今日見たテレビ番組から

テレビ番組話題ふたつ。
今日NHK教育で放送された「こころの時代『生きるための仏教』大下大円」を見る。
大下大円というお坊さんの姿を通して、仏教の現代的意義を考える番組である。
ホスピスを作るための募金活動や、命を看取る看護師たちとの勉強会を行うなど、積極的な社会参加を通して、仏教の精神を今日に生かそうとする意欲的なお坊さんである。
キリスト教は、その博愛精神から、様々な社会奉仕活動に寄与してきたが、仏教においてはなかなかそうはなってこなかった。しかも大乗(他者の救済)を名のる仏教において、日本を含め、そうした社会参加的な活動が少なかった。かえって、小乗(自己の救済)を名のる南伝の仏教の方が(例えばタイのお坊さんなんかが)社会奉仕活動に熱心であったりするという話を聞く。

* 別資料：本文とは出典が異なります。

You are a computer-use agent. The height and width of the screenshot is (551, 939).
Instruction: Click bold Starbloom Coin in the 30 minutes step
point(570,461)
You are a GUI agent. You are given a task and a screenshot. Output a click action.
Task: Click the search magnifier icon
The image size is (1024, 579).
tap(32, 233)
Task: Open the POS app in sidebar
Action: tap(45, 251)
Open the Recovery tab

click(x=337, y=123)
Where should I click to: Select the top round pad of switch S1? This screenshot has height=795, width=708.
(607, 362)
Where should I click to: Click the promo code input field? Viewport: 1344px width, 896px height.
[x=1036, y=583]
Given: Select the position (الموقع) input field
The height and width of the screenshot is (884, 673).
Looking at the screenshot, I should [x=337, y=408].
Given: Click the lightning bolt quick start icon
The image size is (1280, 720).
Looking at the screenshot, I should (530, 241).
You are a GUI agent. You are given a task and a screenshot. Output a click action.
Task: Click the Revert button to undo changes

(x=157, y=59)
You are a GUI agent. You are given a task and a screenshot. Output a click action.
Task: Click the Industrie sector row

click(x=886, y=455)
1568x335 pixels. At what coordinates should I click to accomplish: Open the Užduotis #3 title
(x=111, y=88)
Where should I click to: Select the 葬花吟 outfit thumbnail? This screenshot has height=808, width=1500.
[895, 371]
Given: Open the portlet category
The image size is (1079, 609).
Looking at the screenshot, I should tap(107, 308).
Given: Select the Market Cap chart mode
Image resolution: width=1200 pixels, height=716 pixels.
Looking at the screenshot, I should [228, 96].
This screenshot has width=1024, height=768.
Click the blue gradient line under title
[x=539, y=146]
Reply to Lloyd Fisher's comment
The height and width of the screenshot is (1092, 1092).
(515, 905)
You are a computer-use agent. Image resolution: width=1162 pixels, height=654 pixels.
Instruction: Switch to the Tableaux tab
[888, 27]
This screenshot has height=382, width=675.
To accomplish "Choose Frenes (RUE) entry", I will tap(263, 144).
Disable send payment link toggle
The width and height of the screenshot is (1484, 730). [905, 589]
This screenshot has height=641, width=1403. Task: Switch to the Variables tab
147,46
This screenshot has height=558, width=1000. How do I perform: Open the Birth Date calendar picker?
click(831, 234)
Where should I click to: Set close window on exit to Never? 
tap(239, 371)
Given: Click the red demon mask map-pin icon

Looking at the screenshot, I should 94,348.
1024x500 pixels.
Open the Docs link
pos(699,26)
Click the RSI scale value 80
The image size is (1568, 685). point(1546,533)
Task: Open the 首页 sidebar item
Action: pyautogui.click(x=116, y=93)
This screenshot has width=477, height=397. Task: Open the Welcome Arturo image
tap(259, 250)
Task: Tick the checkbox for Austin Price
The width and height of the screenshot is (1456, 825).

大円法師は、そんな現代の衰退した日本の仏教界にあって、異色の存在なのだろうと思われる。
大円法師は「寺は広義のNPO」と言っていたことが印象に残った。
上田紀行氏が、日本の仏教の現代的な意義を問うていたことが思い起こされる。日本にも、こうした外に向かって開かれた寺院があるそうだ。
上田氏が『生きる意味』(岩波新書)において、これからの時代に必要なのは新たなコミュニティーだ、NPOだ、と言っていたことと、響き合っている。

夜はNHKの大河ドラマ篤姫」を見る。
幕末にどうして薩摩が大きな役割を果たすことができたのか? そうした歴史的な関心がある人にとってだけでなく、ドラマとしてもとても面白く見ることができる。音楽も編集も、本当によくできていて、安心して見ることのできるドラマですね。こういう質の高いものを生み出す力が、日本のテレビ界にはまだあったのだということは、ちょっと驚き。